# Exercise directions
Could you repeat exactly the lines from the one containing "Given: Click the" through the last line of the records, with no pictures?

# Listed records
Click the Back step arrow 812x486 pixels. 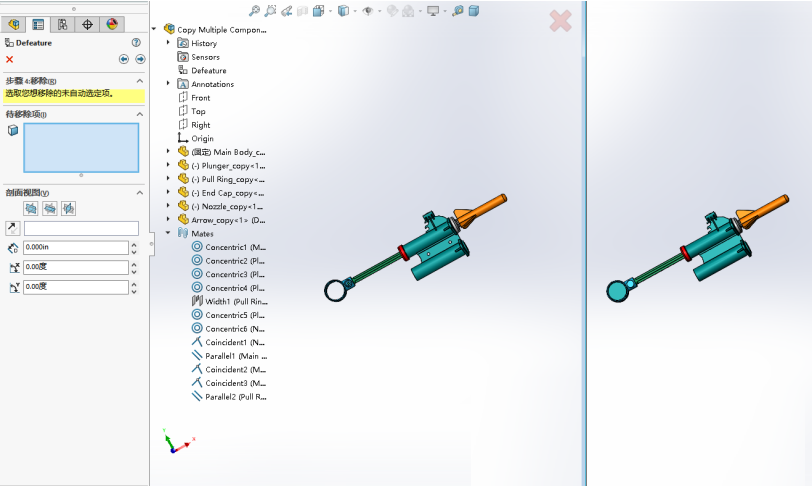(x=125, y=60)
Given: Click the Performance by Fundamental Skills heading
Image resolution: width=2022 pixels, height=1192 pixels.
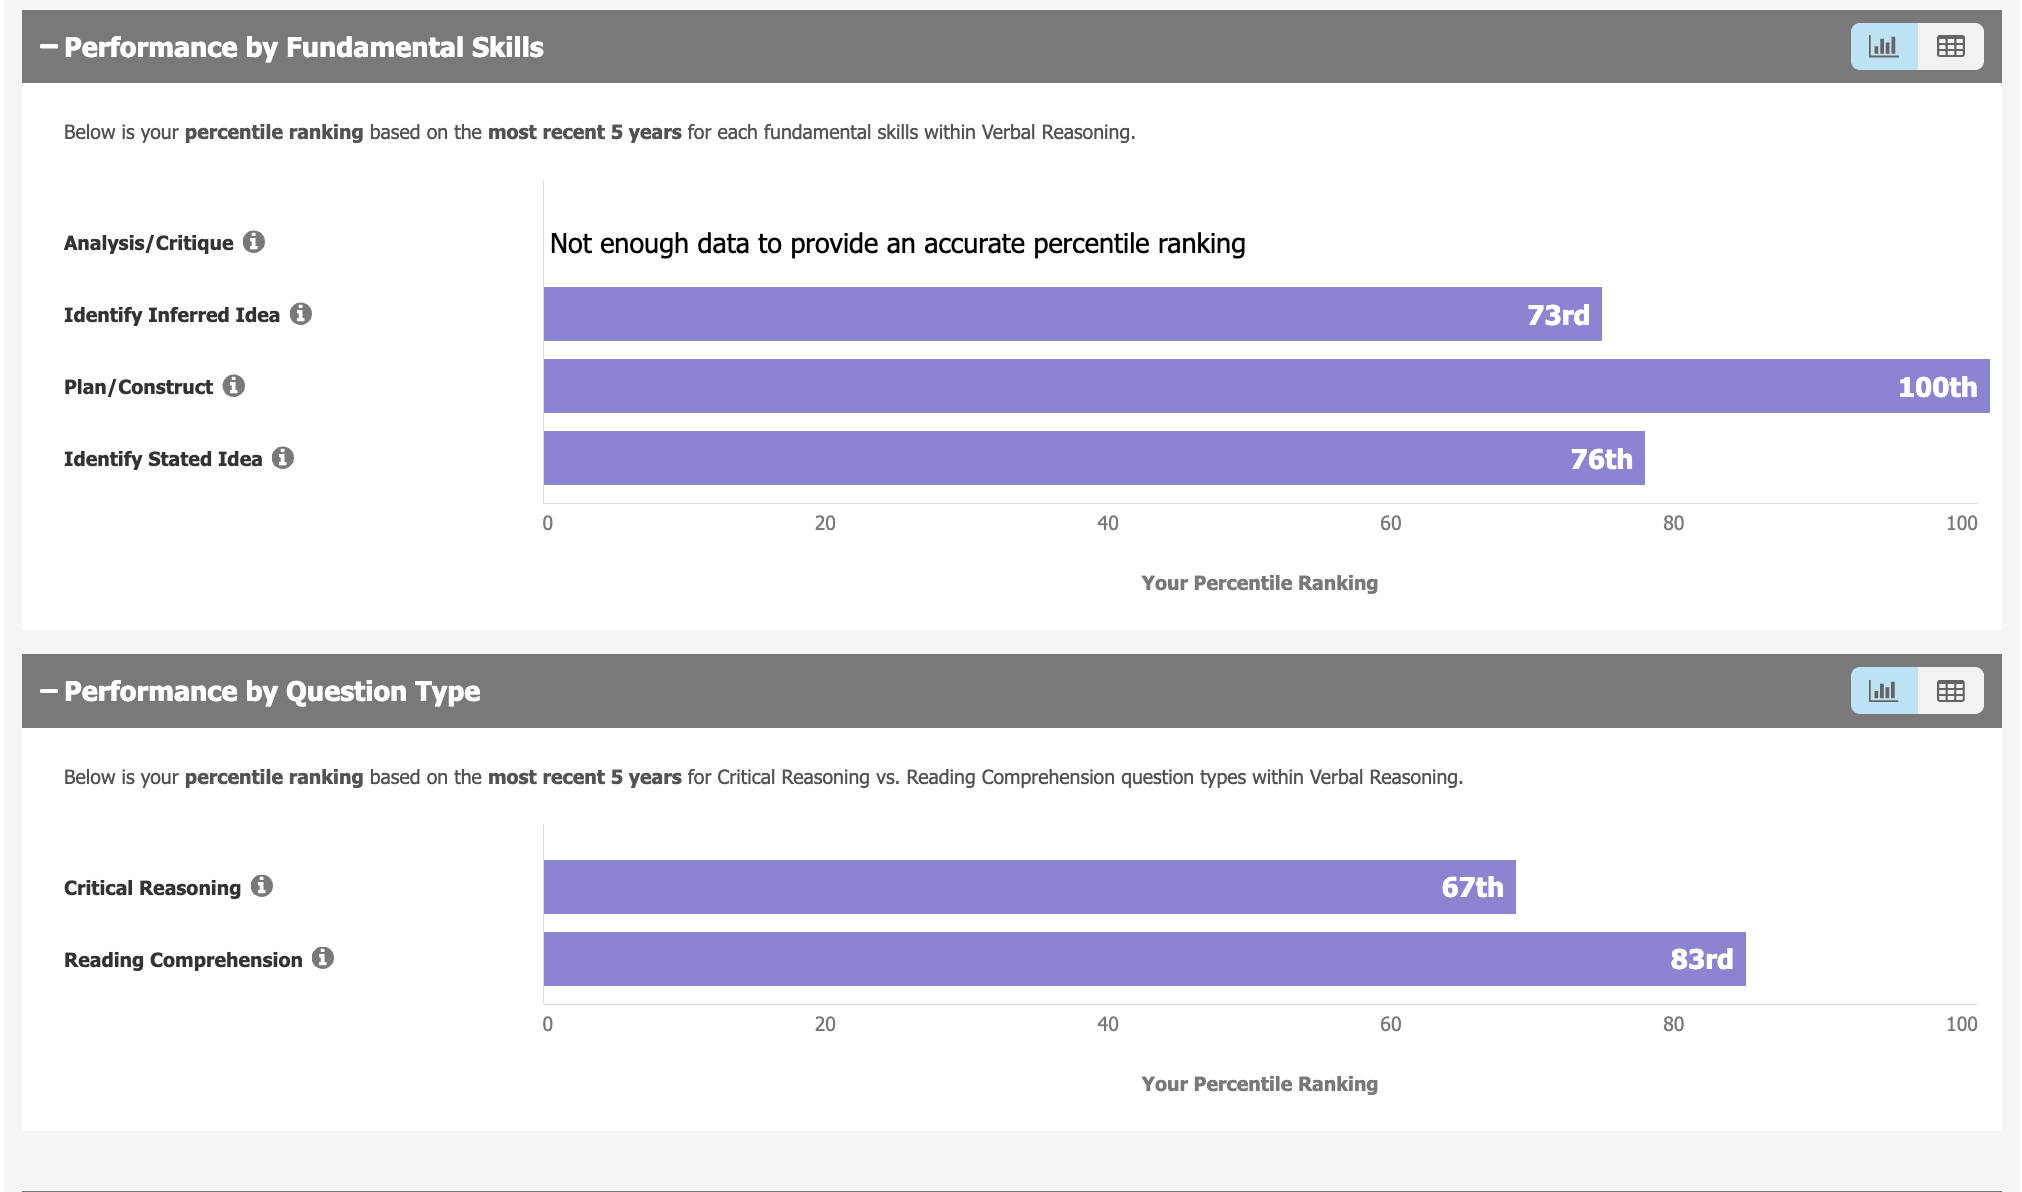Looking at the screenshot, I should pos(304,47).
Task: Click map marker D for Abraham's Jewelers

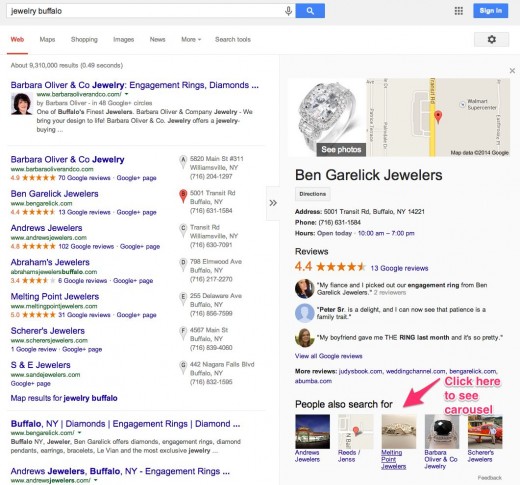Action: tap(183, 265)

# Result of the exercise
Given: Click the Performance by Fundamental Skills heading
Image resolution: width=2022 pixels, height=1192 pixels.
Looking at the screenshot, I should pos(304,47).
Task: Click map marker D for Abraham's Jewelers

Action: tap(183, 265)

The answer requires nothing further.